Début 2010, les médecins remplaçants représentaient 4,6 % des professionnels en activité, soit un peu plus de 10 000 praticiens. Tout naturellement, ce mode d’exercice séduit avant tout les jeunes diplômés qui prennent ainsi leurs marques, en libéral (cabinet) comme en salarié (clinique, hôpital). Rien d’étonnant donc à ce que, parmi les 5 113 nouveaux inscrits à l’Ordre des médecins en 2009, près d’un quart soient médecins remplaçants.

Des "remplaçants professionnels"

Remplacer un confrère n’est plus seulement une étape dans la carrière des médecins, un moyen de se lancer en attendant d’ouvrir son propre cabinet. Alors que la grande majorité des médecins remplaçants (82 %) exercent en libéral, seuls ou en cabinet de groupe, un bon tiers d’entre eux souhaitent poursuivre cette activité tout au long de leur carrière, sans jamais s’installer à leur propre compte.

Il faut dire que les remplacements sont rarement ponctuels. Dans bien des cas, on se rapproche du plein-temps : 80 % travaillent plus de 6 mois par an. Aussi, beaucoup de médecins considèrent désormais cette activité comme un mode d’exercice pérenne.

Parmi ces "remplaçants professionnels", on ne compte pas que des jeunes médecins : 10 % ont obtenu leur diplôme il y a au moins 20 ans. Certains libéraux n’hésitent plus à dévisser leur plaque pour échapper aux lourdeurs de la gestion d’un cabinet.

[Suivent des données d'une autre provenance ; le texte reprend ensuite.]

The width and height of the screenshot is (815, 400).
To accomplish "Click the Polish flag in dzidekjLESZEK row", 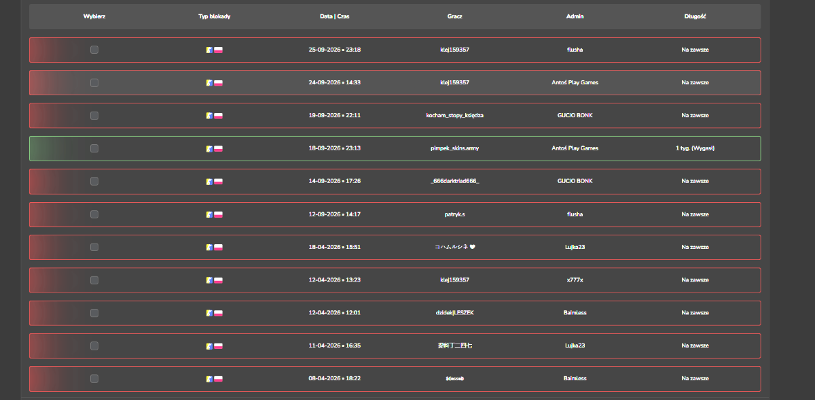I will (x=219, y=313).
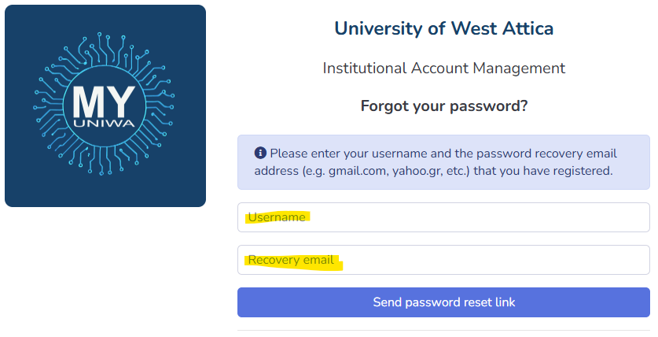Click the MY UNIWA logo image
Screen dimensions: 658x337
[x=105, y=106]
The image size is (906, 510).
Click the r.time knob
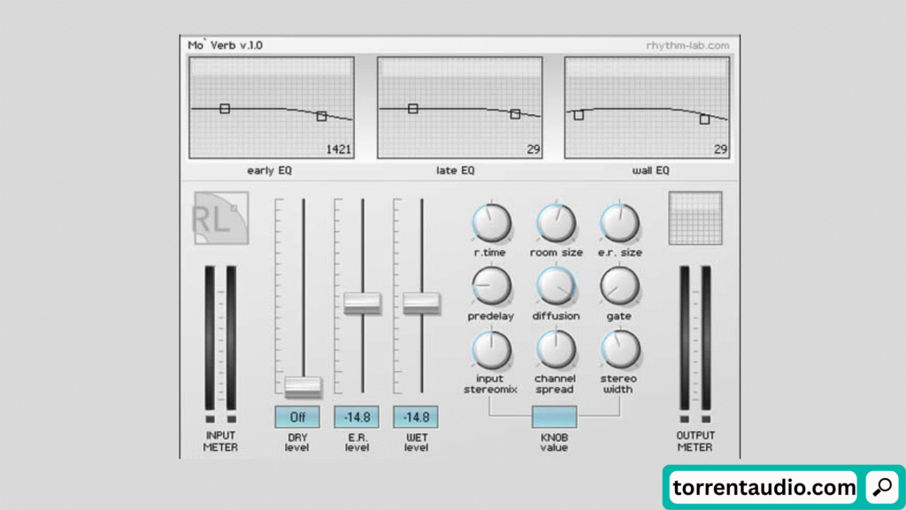(x=491, y=223)
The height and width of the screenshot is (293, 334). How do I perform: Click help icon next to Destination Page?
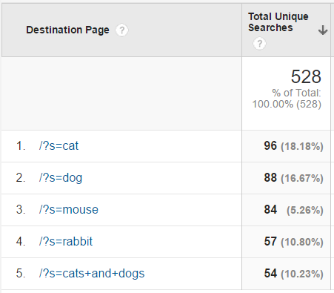tap(121, 30)
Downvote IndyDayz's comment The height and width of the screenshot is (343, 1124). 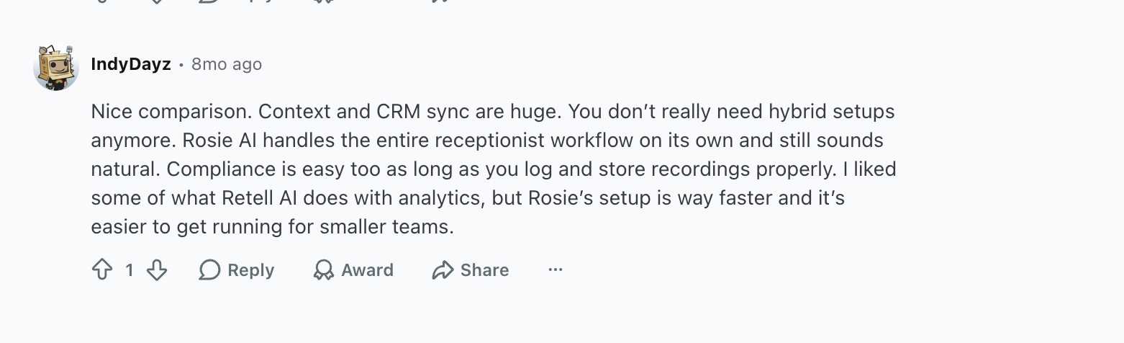157,270
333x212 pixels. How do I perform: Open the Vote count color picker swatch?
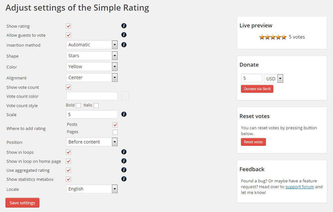[125, 96]
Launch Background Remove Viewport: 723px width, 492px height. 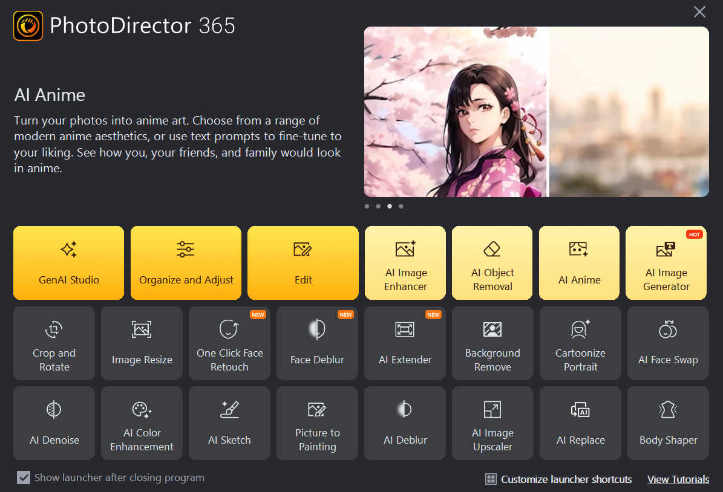(x=492, y=343)
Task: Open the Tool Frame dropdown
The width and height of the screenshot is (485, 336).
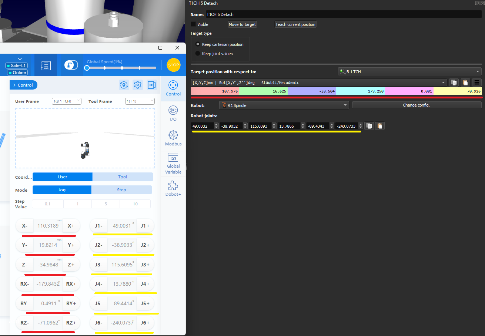Action: click(x=140, y=101)
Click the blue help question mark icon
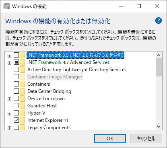 coord(159,21)
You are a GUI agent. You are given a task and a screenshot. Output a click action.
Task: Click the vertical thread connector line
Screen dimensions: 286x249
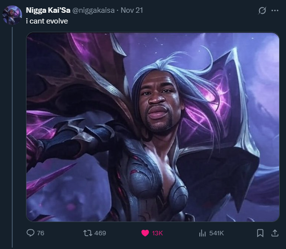tap(12, 137)
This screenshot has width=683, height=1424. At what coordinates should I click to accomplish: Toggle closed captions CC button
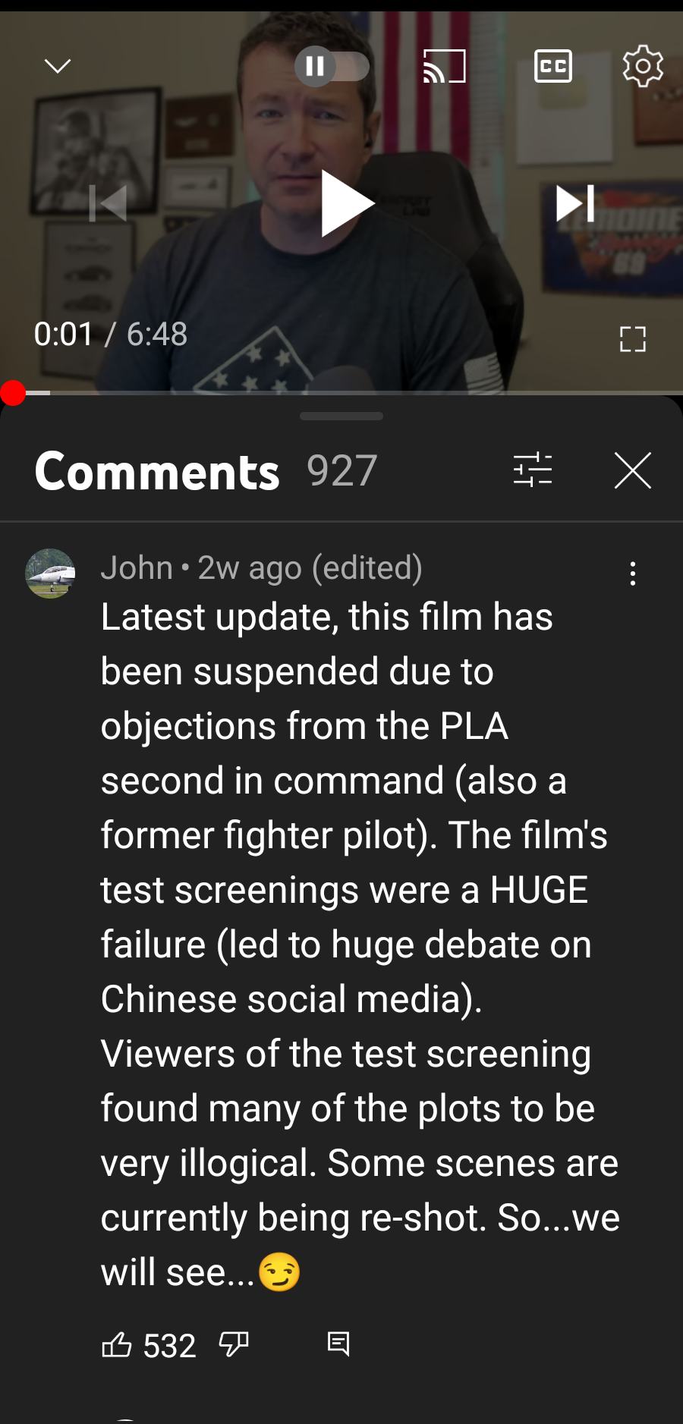553,67
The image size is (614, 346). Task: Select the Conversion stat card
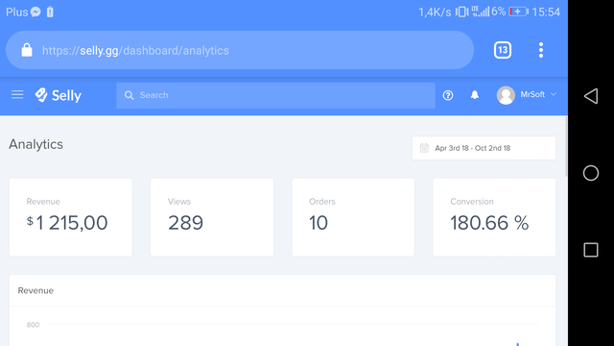click(494, 217)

C’est d’autant plus tentant que les remplacements sont de mieux en mieux payés. Alors que leurs aînés partageaient les consultations encaissées à 50/50 avec le médecin remplacé, aujourd’hui, le médecin remplaçant en conserve au minimum 70 %, quand ce n’est pas davantage.

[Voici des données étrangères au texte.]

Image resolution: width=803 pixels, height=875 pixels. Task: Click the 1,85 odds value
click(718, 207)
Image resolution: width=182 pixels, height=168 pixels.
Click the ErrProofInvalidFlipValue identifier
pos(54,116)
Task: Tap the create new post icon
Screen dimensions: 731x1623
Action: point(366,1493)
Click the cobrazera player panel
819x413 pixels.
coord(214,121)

Fuir la paperasse d’un cabinet médical

Mais, contrairement aux idées reçues, ce ne sont pas la recherche d’une rémunération conséquente ni celle de temps libre qui priment dans le refus de l’installation. Les médecins concernés évoquent plutôt les problèmes d’organisation du travail (horaires fluctuants, gardes, isolement…) et le poids des charges administratives (environ un tiers du temps de travail) comme réels freins.

Autre obstacle invoqué : la peur d’investir dans une "entreprise médicale". Les jeunes médecins craignent de devoir faire une "course à l’acte" pour "faire tourner" le cabinet et amortir leur installation. Car ouvrir un cabinet coûte cher. Notamment dans certaines spécialités qui réclament un fort investissement en matériel (stomatologie, radiologie…).

Reste que l’engouement pour cette activité intermittente suscite de réelles inquiétudes pour les médecins de campagne qui peinent à trouver des successeurs.